Which lines hold the word "August"? Copy each of them from the material.

━━ Given data

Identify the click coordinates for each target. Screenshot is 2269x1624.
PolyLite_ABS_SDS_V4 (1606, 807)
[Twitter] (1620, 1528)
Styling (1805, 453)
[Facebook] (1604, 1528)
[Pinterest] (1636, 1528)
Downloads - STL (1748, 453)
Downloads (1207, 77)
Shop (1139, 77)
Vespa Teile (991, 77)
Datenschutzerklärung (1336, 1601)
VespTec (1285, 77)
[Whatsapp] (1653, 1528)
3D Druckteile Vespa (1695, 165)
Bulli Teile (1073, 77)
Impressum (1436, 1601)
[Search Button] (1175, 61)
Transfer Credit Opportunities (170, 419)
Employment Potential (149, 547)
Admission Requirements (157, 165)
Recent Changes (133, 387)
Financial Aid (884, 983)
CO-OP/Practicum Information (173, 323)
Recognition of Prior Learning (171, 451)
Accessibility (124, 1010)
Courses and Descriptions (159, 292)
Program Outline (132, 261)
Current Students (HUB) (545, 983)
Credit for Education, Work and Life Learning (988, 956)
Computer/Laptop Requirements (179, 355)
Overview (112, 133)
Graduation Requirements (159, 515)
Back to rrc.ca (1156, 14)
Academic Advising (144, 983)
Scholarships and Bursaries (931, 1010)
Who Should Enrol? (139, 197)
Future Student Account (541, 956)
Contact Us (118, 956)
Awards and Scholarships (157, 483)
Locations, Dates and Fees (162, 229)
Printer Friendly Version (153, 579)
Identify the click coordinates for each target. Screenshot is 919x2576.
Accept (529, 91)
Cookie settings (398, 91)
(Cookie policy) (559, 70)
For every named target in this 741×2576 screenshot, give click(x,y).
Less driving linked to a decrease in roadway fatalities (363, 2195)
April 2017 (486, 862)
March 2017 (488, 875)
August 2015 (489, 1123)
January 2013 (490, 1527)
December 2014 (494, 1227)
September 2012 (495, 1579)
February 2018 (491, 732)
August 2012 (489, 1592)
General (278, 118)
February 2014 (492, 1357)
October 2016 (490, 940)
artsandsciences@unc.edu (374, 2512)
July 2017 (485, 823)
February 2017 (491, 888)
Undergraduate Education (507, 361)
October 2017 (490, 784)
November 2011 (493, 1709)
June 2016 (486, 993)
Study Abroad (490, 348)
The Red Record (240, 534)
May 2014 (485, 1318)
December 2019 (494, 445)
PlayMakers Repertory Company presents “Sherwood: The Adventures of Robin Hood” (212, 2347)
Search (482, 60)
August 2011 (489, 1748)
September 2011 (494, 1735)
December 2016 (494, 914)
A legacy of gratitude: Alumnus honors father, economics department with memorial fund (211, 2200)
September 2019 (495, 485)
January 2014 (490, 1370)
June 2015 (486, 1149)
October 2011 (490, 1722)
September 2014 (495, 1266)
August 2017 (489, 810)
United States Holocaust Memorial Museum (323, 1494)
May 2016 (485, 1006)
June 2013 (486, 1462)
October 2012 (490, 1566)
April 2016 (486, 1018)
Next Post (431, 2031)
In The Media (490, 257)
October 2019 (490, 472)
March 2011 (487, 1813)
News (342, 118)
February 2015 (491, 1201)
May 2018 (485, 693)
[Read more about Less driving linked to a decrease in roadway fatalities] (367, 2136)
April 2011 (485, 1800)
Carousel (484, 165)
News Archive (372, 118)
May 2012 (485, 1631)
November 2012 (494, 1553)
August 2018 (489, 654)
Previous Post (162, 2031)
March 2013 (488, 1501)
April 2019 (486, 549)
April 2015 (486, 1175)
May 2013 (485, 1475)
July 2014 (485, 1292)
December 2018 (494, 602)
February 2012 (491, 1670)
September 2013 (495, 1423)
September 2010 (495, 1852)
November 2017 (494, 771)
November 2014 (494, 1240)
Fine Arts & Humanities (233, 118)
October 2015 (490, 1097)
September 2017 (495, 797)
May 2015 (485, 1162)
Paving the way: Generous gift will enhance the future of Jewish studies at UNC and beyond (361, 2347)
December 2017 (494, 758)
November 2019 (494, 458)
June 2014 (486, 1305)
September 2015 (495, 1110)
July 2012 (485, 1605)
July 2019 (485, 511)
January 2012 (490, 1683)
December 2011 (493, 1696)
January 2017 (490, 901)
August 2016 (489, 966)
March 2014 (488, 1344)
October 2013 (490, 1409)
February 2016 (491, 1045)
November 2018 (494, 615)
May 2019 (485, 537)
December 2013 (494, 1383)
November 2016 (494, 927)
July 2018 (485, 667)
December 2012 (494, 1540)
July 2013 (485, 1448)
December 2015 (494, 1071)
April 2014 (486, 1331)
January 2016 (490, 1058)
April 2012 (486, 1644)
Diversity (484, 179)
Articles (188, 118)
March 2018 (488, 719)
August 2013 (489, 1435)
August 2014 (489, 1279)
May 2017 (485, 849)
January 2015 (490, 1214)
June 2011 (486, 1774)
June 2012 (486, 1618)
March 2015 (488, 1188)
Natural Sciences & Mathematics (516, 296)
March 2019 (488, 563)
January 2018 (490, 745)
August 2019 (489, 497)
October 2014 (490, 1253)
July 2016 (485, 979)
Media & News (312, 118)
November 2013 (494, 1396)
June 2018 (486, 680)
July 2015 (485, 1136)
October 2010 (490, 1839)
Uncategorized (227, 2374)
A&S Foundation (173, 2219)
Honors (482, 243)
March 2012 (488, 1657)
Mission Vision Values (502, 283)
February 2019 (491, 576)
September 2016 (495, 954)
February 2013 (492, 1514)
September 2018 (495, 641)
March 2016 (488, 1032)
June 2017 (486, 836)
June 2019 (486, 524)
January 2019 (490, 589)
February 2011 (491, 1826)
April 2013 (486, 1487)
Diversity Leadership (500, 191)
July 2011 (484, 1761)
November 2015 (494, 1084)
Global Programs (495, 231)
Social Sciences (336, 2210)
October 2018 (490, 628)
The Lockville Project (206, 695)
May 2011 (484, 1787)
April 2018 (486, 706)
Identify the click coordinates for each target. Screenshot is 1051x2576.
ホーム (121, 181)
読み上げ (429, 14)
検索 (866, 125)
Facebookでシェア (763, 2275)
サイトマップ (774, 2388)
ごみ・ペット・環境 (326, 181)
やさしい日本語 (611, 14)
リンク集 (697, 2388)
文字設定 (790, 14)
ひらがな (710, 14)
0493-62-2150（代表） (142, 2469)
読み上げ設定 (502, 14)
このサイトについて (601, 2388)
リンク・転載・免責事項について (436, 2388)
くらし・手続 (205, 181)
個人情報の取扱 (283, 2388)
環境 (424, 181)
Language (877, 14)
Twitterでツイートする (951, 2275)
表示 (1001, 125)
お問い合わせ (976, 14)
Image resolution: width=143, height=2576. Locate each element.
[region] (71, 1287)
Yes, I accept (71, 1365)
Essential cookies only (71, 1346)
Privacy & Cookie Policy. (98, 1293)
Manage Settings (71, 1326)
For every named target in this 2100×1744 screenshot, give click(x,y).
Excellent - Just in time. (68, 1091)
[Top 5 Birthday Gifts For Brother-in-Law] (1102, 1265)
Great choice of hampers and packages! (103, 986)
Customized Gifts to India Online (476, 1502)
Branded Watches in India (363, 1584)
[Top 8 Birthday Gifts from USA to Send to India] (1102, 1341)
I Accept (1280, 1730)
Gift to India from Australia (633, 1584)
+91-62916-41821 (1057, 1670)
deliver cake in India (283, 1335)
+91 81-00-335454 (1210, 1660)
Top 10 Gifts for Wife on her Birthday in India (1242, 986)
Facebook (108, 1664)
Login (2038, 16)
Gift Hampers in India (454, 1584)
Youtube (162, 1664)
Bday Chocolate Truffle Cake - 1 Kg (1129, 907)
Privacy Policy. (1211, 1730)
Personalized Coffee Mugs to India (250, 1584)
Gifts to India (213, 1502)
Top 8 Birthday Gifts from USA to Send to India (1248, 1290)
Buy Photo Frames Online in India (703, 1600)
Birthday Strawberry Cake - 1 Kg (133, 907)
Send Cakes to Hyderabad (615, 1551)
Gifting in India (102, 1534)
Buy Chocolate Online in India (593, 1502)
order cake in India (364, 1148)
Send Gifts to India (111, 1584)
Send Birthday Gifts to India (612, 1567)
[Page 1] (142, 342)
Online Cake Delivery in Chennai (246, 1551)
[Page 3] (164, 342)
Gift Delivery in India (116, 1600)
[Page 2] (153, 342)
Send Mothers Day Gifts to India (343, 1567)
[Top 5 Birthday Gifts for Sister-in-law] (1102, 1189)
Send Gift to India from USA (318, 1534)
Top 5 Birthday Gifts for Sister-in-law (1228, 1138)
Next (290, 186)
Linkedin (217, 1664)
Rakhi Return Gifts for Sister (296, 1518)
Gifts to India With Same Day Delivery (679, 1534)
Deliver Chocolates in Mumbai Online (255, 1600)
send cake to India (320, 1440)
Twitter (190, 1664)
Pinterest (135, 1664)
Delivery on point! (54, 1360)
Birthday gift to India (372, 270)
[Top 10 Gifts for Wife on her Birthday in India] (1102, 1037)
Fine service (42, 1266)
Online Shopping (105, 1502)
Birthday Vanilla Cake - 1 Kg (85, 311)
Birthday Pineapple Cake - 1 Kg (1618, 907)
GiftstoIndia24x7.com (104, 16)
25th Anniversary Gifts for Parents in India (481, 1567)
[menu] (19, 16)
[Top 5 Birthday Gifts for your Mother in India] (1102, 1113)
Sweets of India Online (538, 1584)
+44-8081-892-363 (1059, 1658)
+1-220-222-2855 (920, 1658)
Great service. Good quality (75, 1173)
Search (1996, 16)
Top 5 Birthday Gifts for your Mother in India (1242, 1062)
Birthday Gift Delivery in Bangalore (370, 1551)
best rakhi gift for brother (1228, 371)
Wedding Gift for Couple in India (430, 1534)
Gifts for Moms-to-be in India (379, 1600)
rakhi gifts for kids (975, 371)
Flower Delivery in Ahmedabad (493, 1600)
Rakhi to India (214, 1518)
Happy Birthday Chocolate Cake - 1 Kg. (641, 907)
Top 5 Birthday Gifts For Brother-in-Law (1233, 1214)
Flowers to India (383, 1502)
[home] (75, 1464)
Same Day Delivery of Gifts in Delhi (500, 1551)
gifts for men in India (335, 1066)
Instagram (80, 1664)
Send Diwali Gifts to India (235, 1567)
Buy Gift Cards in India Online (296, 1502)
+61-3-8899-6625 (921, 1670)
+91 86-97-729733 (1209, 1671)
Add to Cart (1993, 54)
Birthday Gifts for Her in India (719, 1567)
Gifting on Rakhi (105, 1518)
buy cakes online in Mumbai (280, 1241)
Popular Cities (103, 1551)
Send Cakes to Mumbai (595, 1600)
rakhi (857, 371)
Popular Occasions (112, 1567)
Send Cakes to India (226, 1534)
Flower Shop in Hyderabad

━━━━

Exercise answer:
August 2015 (489, 1123)
August 2012 (489, 1592)
August 2011 (489, 1748)
August 2017 (489, 810)
August 2018 (489, 654)
August 2016 (489, 966)
August 2013 (489, 1435)
August 2014 (489, 1279)
August 2019 (489, 497)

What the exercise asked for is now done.